But that's not to say that the other portrayals are any less stellar in Watchmen. I thought that Patrick Wilson was spot-on as Dan Dreiberg, the second Nite Owl. In fact... call me crazy, but I think that if a full-length feature of The Dark Knight Returns were ever produced, Wilson would be the obvious choice to play the older Bruce Wayne. In Watchmen he brings that same sense to bear on Dreiberg: a pitiful man sitting amid the dust of his costumes and his wonderful toys, impotent in body and soul until he finally lets the thing at the core of his being break free. Malin Akerman was terrific as Laurie, but I think she will be even more appreciated when the director's cut of Watchmen comes out, because I couldn't help but get the sense that there was a lot of material with her that was left out of the theatrical release. Maybe that's just 'cuz I’ve read the book so many times though. The same with Matthew Goode as Adrian/Ozymandias. There's a ton of background about him that was only barely touched on (mostly during his scene with Lee Iacocca). Here's hoping that we'll eventually get to see him prattling on about his epic quest to emulate Alexander and the pharoahs.

Watchmen boasts one of the most colorful soundtracks of a movie in recent years. Dan and Laurie finally make love and light up the sky to "Hallelujah" by Leonard Cohen, and later in the film Rorschach and Nite Owl assault Antarctica while Jimi Hendrix sings "All Along the Watchtower". Fans of the book will spot quite a few tracks that were mentioned one way or another in the graphic novel: even more evidence that great care was taken in adapting Watchmen. Tyler Bates' score is exceptionally retro: Zack Snyder asked him to make the orchestral compositions for Watchmen hearken back to the musical style of the Eighties, and that Bates has done. Some of his work in Watchmen sounds like vintage Vangelis (again, comparisons to Blade Runner crop up). But by far the most memorable selection of music in Watchmen is "Pruit Igoe & Prophecies" by the Phillip Glass Ensemble, used during a particularly haunting sequence when Jon is on Mars and simultaneously experiencing his own past and present.

Okay, let's talk about the ending.

More to the point, how Snyder and gang removed "the squid" and used something else as part of the plan...

I have no problem whatsoever with that change at all. And the more I think about it, the more I like it. And I have to wonder that if he were given the chance, would Alan Moore go back and change Watchmen the book, because what is depicted in the movie makes absolutely perfect sense.

Ponder it for just a moment: Adrian is the world's smartest man. Seriously. His is that "non-lateral thinking" that his idol Alexander demonstrated. Now, Adrian has a plan to con the nations of Earth to no longer try to kill each other. Why was the Cold War in Watchmen more precarious than it ever was in our own real world? Because of Dr. Manhattan. Because Jon's presence drove the Soviets to produce far more nukes than they ever did in our real history. And it was only a matter of time before the missiles on both sides went flying and wiped out everyone in mutually assured destruction.

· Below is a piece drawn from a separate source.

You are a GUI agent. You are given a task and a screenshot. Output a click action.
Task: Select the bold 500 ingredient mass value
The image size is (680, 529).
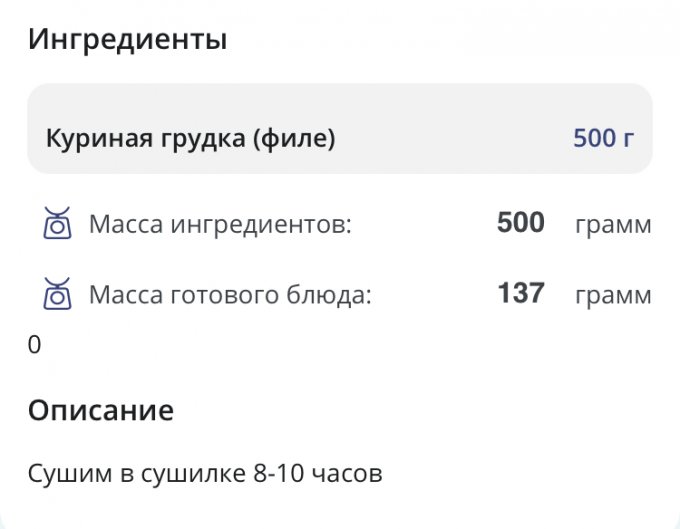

So it's not the "fake alien invasion" of the book. Now that I've seen it, I think the movie did it better. It makes more sense. Adrian not only pulled off his "practical joke", but in the same master stroke he eliminated the one reason why the planet was most poised to destroy itself to begin with. And he still gets to create his boogieman to forever frighten the nations of the world into peaceful cooperation with.

Yeah, I've read Watchmen enough that I should know it all by heart. This is one of my all-time favorite books ever. And I'm not going to let this change to the story affect my opinion that Zack Snyder just did what nobody else had been able to do in twenty years of trying. There are two ways of adapting a book: absolutely literally with no deviation at all, or carefully simmering it down until you have the purest essence of the story and its message, and doing your best to convey that to your audience.

That, Zack Snyder and his bunch has done. And the ending is the same. It still winds up in the office of The New Frontiersman, with Seymour wearing his shirt, poised to read Rorschach's journal...

Now, if that's not Watchmen, I don't know what is.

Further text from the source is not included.